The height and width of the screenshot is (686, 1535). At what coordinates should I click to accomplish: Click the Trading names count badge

--

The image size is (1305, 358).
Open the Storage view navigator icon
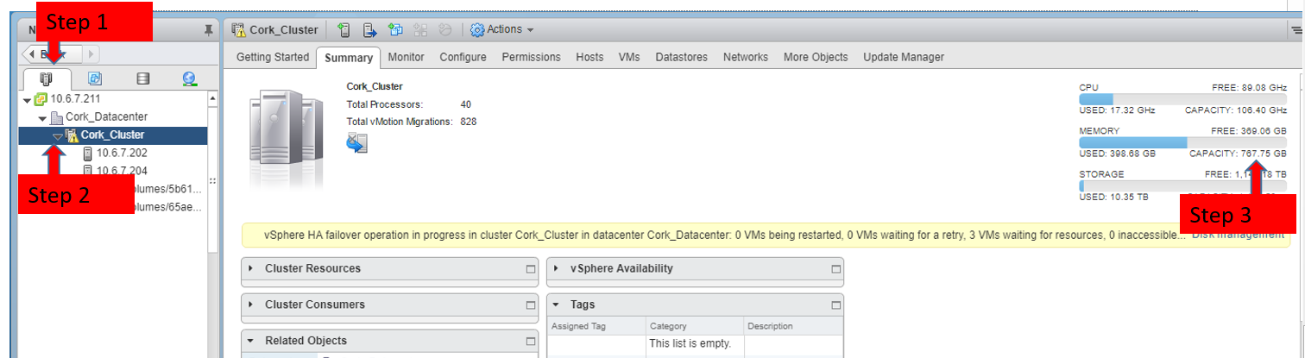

==

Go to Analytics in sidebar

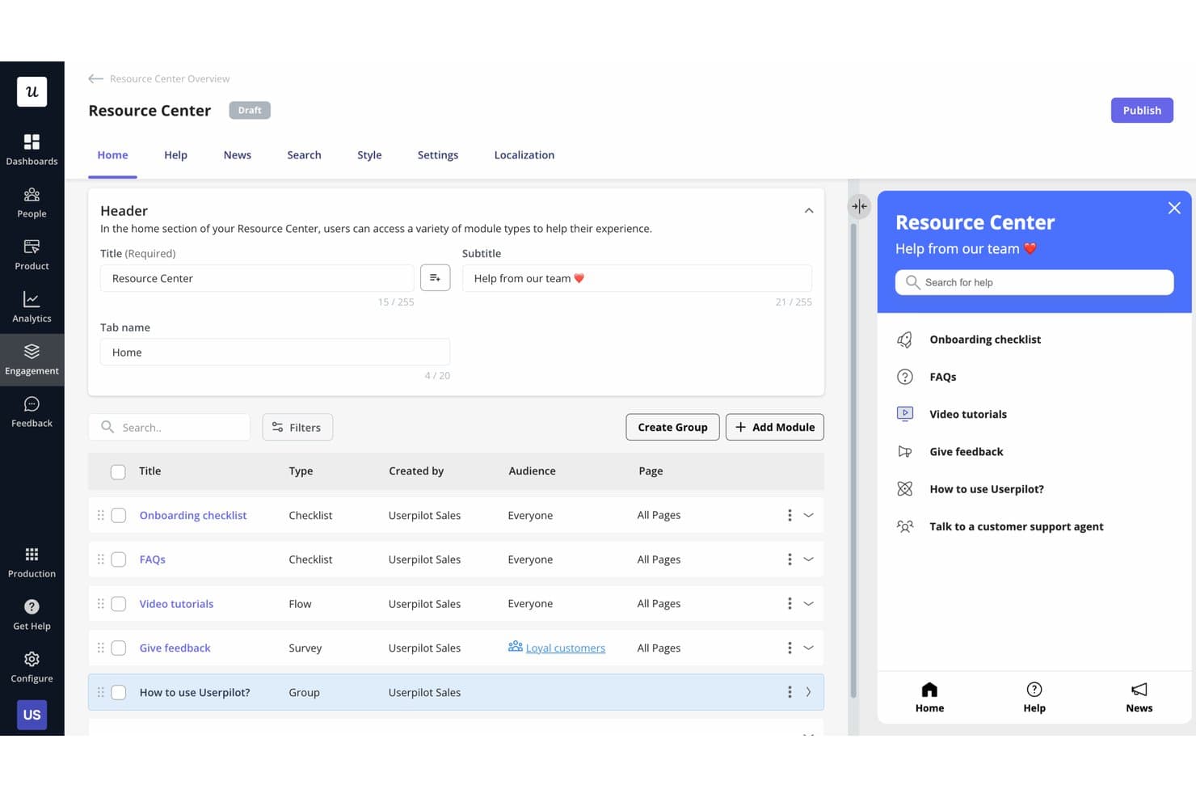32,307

# DIRECTIONS FOR THIS TASK
Since only part of the listing is wanted, copy exactly the lines from the one holding "The image size is (1305, 358)." to the one holding "Open the Storage view navigator icon", both included.

# TASK RESPONSE
The image size is (1305, 358).
Open the Storage view navigator icon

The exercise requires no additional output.